10. Consider following the Mediterranean diet
Ostrogen is a hormone involved in female reproductive health, as well as blood sugar balance, bone and heart health, and immune and brain function.
However, oestrogen levels that are either too low or too high have been linked to acute and chronic health conditions, including obesity, metabolic disorders, and various cancers.
However, dietary choices may contribute to changes in your oestrogen levels.
Research shows that the Western diet — primarily composed of refined sugars and animal products — is linked to higher oestrogen levels, which are a risk factor for breast and ovarian cancers.
But following a Mediterranean-style diet rich in whole grains, seeds, fish, legumes, and cruciferous vegetables like broccoli and cauliflower may help reduce oestrogen levels and, thus, cancer risk.
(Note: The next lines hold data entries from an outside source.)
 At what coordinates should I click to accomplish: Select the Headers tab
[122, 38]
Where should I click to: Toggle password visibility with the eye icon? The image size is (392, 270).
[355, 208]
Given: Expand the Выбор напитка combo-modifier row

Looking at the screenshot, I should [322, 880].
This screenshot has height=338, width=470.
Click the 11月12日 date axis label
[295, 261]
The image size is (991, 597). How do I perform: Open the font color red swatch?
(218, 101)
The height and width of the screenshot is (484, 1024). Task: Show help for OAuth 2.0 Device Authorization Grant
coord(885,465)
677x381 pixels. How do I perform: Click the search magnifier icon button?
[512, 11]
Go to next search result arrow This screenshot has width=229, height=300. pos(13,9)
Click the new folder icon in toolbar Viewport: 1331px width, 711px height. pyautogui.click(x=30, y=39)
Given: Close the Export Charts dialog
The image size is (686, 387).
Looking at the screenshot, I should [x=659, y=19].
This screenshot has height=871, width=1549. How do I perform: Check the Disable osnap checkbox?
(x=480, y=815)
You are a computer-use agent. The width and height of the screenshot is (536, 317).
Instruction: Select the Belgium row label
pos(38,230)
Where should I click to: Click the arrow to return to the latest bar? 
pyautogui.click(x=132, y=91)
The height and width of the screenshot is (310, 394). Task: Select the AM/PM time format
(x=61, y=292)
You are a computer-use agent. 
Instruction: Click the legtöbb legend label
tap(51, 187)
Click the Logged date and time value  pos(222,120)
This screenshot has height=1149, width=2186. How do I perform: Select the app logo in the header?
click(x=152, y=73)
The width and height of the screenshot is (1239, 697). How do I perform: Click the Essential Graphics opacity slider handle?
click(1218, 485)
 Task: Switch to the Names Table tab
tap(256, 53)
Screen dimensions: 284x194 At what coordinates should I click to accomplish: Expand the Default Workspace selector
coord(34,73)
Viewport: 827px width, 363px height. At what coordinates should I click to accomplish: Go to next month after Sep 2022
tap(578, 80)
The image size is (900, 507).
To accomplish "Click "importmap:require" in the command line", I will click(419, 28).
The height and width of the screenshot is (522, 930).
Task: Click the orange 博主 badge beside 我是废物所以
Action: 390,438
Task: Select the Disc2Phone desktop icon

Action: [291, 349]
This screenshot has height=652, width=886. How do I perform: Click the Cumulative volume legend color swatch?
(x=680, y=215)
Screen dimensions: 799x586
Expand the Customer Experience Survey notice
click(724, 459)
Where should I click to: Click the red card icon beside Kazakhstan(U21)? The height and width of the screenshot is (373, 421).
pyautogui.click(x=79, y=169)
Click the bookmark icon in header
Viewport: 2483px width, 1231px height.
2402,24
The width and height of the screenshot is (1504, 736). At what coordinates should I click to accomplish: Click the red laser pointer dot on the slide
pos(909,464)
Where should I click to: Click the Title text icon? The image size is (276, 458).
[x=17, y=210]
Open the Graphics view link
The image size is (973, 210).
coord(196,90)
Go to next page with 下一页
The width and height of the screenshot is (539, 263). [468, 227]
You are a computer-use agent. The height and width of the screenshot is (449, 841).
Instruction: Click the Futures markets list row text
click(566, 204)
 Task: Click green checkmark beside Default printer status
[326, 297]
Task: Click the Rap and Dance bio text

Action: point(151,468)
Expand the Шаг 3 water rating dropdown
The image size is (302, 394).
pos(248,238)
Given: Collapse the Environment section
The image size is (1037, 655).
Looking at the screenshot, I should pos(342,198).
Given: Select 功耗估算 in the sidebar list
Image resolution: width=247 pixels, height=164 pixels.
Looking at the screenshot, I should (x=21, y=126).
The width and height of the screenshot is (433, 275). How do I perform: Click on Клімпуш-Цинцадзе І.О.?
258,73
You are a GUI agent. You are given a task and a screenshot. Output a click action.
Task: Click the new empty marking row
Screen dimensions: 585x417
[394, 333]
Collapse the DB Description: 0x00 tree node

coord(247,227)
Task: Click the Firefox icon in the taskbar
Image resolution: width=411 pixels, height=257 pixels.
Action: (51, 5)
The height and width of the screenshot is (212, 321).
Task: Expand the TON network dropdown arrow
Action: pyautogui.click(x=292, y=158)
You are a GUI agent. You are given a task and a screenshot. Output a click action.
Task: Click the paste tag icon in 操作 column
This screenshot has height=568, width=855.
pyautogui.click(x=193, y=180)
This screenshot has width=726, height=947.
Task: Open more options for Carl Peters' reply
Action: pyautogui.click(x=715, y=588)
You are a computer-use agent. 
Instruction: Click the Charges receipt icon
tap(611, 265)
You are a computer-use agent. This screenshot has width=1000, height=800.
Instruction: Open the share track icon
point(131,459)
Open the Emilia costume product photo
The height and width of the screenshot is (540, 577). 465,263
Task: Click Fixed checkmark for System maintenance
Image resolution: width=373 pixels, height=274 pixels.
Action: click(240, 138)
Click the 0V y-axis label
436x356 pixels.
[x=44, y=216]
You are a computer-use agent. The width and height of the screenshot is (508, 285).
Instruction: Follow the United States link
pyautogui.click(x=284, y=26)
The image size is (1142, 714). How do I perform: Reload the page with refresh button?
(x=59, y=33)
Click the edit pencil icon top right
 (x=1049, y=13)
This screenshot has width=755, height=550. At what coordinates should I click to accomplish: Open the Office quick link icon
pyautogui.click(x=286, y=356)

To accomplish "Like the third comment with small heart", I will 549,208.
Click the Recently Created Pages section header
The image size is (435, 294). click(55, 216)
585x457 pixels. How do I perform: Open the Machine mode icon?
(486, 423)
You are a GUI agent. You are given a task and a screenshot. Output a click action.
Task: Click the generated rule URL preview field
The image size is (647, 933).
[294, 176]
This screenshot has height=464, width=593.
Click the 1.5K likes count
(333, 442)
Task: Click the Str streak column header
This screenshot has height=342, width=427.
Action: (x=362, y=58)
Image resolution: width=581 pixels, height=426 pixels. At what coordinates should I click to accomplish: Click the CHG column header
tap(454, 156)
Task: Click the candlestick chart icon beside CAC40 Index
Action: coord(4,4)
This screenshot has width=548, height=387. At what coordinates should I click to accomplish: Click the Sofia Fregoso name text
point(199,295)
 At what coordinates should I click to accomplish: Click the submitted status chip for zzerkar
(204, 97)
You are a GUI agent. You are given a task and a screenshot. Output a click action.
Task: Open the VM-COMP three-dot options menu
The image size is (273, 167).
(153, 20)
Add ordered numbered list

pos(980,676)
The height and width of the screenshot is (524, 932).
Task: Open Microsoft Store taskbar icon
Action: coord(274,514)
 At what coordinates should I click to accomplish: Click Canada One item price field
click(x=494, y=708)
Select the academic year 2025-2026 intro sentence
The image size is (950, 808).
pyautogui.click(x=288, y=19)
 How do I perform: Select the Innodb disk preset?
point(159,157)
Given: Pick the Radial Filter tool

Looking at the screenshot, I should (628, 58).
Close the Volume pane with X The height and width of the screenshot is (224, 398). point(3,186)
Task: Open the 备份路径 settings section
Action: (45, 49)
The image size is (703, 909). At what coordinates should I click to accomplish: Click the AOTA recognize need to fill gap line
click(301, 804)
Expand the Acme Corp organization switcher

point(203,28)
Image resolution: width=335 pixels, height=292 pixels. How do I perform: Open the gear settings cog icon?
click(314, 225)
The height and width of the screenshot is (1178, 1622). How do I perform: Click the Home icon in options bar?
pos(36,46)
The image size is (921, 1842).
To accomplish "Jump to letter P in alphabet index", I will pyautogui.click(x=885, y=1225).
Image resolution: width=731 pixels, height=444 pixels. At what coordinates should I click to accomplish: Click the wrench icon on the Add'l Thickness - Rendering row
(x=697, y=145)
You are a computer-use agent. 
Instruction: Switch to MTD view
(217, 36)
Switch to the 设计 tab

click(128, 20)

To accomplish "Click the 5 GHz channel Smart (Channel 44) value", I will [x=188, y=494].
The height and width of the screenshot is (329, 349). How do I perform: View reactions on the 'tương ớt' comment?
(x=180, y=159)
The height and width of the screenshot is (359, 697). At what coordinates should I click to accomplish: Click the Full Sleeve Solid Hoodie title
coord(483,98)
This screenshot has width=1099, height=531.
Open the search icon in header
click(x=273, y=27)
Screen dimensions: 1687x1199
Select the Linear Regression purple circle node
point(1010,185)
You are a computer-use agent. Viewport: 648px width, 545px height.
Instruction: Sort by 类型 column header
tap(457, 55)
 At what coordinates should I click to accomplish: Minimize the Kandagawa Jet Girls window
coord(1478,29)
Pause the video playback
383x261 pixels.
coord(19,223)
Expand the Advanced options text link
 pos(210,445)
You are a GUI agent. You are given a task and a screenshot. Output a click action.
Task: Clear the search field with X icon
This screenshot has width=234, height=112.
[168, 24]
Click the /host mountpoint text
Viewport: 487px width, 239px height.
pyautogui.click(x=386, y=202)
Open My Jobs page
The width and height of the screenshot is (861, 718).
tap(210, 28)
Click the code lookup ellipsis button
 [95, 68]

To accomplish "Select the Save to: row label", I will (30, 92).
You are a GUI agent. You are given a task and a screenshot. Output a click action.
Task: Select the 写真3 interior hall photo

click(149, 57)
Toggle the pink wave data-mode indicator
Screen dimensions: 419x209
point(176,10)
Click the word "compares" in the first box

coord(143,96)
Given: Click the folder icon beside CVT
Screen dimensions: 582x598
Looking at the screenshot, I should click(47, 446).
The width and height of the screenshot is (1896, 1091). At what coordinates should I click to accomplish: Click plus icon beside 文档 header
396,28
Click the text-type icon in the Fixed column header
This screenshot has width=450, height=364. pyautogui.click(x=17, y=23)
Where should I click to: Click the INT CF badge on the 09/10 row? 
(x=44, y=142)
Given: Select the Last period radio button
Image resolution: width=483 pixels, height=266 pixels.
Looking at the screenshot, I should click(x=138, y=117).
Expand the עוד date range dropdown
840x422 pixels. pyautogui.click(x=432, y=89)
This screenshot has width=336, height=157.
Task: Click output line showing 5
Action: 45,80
Your hormones are involved in every aspect of your health. You need them in very specific amounts for your body to function optimally.
Hormone imbalances may increase your risk of obesity, diabetes, heart disease, and other health conditions.
Although aging and other factors that affect hormones are beyond your control, you can take several steps to help manage your hormone levels.
Checking you have optimal hormone balance, and no symptoms of oestrogen dominance, as well as consuming nutritious foods, exercising regularly, reducing stress and getting enough sleep may go a long way toward improving your hormonal health.